Optionally, the determining that the data to be read needs to be latched includes:

receiving a data reading instruction sent by a processor in the processor chip, wherein the data reading instruction comprises a storage address of the data to be read in a memory;

and if the preset address range to be latched comprises the storage address of the data to be read, determining that the data to be read needs to be latched, wherein the address range to be latched comprises the storage addresses of all the data to be latched in the memory.

Optionally, before locking the target Cache block, the method further includes:

and if the storage address of the data to be read does not hit any Cache block, reading the data to be read from a memory and caching the data to be read to the target Cache block.
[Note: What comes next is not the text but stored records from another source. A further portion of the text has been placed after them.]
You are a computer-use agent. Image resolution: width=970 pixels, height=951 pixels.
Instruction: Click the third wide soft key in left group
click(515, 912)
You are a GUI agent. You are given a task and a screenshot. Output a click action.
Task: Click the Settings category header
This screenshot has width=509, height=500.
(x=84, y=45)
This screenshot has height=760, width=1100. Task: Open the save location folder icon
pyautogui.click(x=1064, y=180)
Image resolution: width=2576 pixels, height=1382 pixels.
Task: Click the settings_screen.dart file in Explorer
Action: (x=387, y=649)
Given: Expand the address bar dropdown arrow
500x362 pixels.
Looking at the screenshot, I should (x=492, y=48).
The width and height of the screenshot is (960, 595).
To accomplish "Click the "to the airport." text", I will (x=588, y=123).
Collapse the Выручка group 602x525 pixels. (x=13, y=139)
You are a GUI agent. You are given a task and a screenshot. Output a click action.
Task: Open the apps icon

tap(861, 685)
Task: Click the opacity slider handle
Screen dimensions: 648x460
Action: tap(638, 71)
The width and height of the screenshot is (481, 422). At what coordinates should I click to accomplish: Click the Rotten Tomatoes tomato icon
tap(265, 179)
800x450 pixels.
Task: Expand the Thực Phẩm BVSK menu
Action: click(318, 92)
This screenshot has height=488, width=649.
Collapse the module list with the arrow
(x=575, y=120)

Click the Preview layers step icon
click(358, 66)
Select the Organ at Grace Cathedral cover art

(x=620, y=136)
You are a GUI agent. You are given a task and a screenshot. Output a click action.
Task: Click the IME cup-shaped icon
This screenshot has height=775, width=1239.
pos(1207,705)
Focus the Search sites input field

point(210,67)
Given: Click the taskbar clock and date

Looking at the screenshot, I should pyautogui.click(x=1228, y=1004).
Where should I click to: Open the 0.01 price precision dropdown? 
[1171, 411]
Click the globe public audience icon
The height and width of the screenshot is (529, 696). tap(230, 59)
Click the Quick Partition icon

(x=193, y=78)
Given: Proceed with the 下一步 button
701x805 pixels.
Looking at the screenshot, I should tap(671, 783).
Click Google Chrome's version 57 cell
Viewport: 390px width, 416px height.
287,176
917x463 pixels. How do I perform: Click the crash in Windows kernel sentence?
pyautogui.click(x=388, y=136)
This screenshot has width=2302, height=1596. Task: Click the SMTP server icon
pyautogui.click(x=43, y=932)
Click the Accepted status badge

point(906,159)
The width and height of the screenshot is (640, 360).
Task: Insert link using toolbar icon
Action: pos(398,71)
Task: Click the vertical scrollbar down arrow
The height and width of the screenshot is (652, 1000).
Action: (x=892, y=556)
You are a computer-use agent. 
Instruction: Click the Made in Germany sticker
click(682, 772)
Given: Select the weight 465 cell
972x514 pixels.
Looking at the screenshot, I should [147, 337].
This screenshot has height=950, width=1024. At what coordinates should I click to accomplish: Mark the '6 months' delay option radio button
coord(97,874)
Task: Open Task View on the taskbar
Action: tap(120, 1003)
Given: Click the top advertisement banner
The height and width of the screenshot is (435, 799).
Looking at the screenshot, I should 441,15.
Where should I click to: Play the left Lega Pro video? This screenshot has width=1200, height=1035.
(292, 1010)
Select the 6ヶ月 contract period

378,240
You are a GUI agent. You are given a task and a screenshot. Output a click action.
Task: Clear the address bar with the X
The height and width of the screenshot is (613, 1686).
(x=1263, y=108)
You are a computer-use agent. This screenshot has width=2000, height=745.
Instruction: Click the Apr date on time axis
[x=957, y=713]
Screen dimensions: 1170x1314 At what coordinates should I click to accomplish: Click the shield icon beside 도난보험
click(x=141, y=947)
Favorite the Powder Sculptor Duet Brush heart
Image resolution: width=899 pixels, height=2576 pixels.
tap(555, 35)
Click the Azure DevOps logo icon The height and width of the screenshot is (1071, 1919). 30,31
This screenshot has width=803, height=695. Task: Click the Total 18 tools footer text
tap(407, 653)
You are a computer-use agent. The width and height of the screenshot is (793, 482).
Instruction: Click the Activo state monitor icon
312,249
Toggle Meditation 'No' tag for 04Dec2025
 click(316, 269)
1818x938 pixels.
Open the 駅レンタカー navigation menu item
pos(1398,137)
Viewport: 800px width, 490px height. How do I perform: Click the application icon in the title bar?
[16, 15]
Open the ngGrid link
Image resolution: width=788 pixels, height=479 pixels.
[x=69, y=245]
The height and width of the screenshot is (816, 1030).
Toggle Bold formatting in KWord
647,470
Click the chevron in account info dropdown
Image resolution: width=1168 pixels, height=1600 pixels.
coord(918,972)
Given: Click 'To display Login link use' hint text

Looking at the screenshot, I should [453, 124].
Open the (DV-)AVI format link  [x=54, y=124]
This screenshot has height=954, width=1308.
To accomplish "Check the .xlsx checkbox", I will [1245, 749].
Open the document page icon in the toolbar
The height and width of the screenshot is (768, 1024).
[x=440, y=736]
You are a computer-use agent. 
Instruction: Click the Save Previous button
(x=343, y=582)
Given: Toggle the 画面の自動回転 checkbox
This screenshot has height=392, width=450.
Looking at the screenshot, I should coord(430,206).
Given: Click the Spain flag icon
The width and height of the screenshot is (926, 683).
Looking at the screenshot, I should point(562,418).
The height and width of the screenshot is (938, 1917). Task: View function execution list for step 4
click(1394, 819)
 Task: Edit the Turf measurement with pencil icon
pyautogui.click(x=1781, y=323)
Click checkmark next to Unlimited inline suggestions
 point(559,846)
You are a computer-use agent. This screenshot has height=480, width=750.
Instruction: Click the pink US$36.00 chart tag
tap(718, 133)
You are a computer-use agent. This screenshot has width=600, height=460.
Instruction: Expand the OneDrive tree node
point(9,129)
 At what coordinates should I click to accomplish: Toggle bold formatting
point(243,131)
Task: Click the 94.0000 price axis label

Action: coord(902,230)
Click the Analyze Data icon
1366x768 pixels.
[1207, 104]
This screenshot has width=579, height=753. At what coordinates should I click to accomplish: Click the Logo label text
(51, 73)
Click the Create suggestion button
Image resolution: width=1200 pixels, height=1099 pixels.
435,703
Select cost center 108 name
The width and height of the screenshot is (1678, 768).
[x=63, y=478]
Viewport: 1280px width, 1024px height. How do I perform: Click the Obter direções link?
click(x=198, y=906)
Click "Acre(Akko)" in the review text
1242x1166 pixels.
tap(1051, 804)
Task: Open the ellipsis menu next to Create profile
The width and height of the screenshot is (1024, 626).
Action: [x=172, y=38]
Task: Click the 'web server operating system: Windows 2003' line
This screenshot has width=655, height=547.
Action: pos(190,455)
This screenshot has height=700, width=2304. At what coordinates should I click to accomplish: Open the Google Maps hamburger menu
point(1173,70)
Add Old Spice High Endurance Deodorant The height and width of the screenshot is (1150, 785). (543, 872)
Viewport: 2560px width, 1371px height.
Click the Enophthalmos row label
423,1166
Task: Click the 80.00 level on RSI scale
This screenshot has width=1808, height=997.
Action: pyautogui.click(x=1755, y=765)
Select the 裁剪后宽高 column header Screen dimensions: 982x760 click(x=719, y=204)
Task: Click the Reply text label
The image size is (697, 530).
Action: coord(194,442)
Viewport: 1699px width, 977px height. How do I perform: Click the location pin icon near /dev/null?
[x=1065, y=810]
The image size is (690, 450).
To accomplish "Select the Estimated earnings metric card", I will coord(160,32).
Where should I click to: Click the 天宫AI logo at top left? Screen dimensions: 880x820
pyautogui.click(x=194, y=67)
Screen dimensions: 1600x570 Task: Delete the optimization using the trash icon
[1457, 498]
Optionally, the method further includes:

and restarting a timer corresponding to a target Cache block when it is determined that the data to be read needs to be latched and the target Cache block caching the data to be read is locked.

Optionally, the method further includes:

and when determining that the data to be read needs to be latched and a target Cache block caching the data to be read is locked, forbidding to restart a timer corresponding to the target Cache block.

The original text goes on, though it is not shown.